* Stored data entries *

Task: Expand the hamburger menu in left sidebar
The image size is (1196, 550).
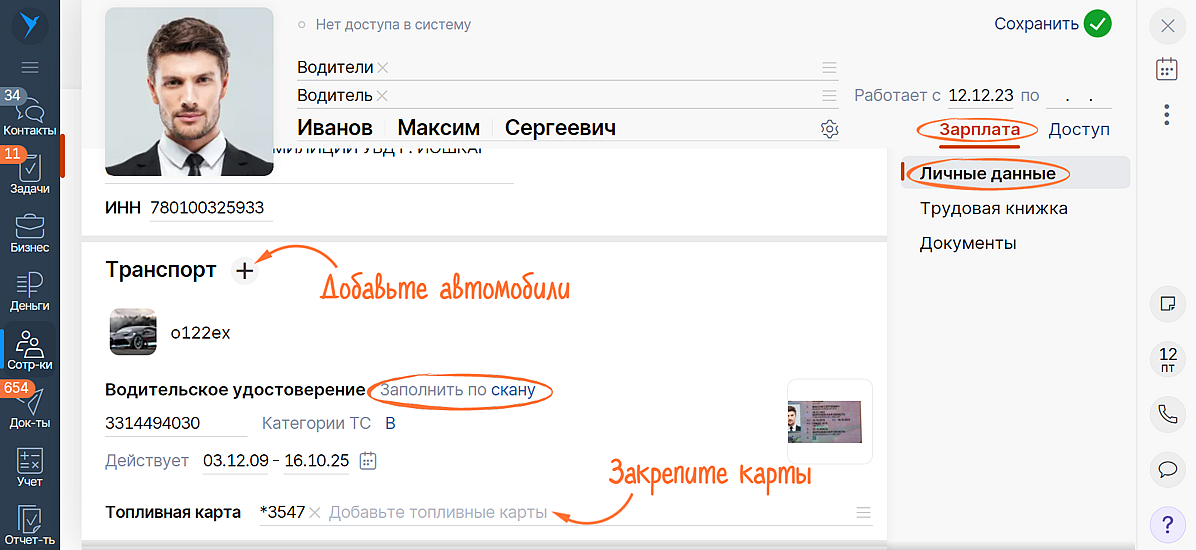Action: [29, 67]
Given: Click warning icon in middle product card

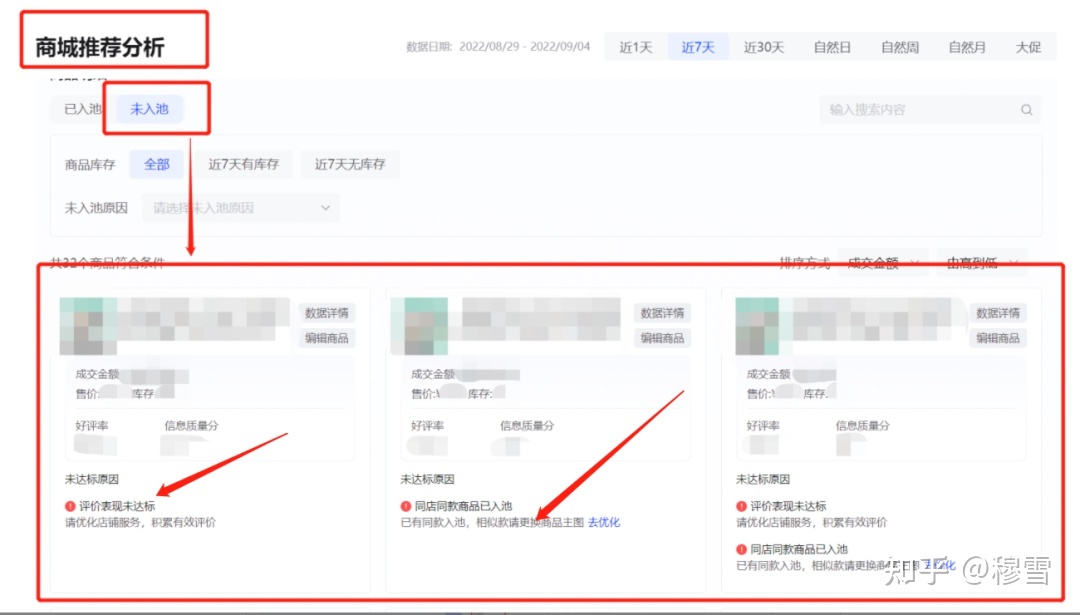Looking at the screenshot, I should pyautogui.click(x=406, y=507).
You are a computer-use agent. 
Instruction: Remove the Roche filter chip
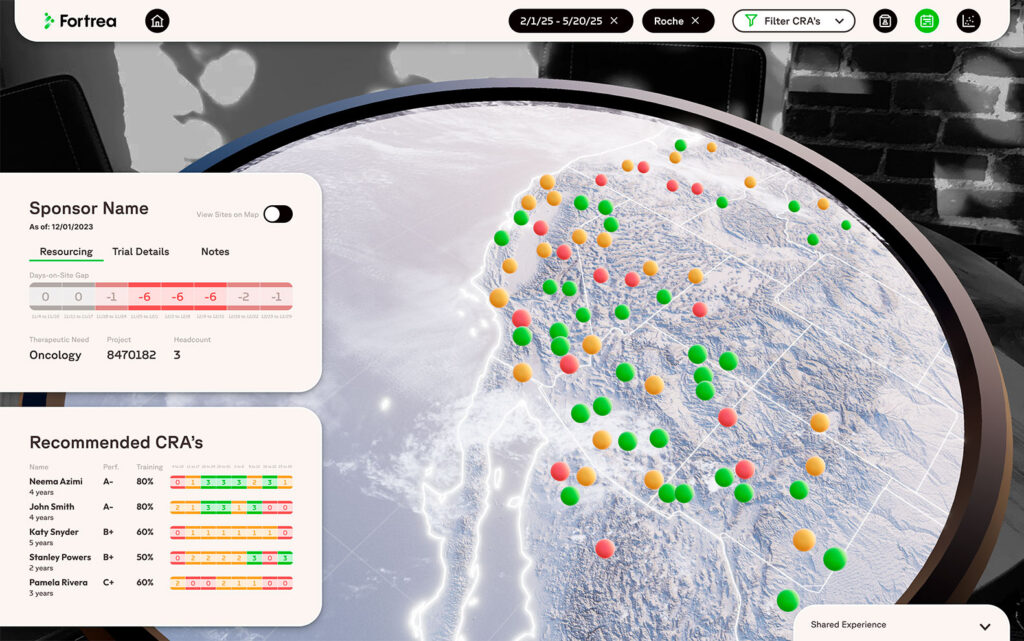(695, 21)
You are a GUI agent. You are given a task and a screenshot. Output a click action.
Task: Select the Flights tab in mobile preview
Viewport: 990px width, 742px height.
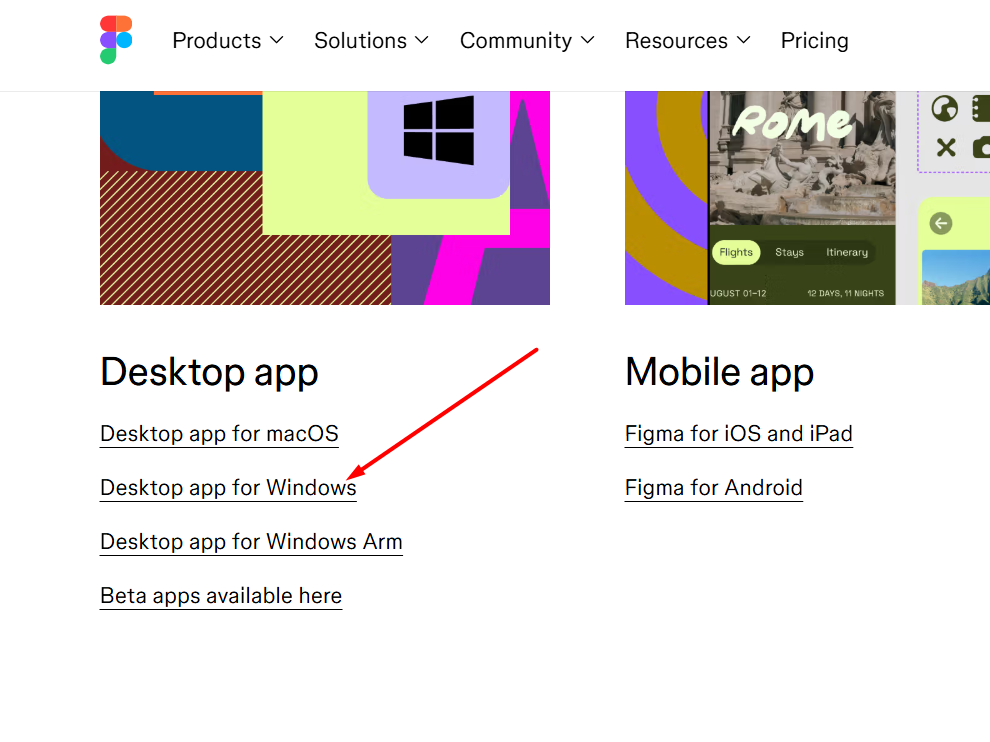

* Work required *
Repeat exactly the lines from the one containing "Instruction: Remove the Roche filter chip" to the last line of the records above, including both, and leave out any pictures.

* Output for this exercise *
Instruction: Remove the Roche filter chip
(695, 21)
You are a GUI agent. You are given a task and a screenshot. Output a click action.
Task: Select the Flights tab in mobile preview
Viewport: 990px width, 742px height.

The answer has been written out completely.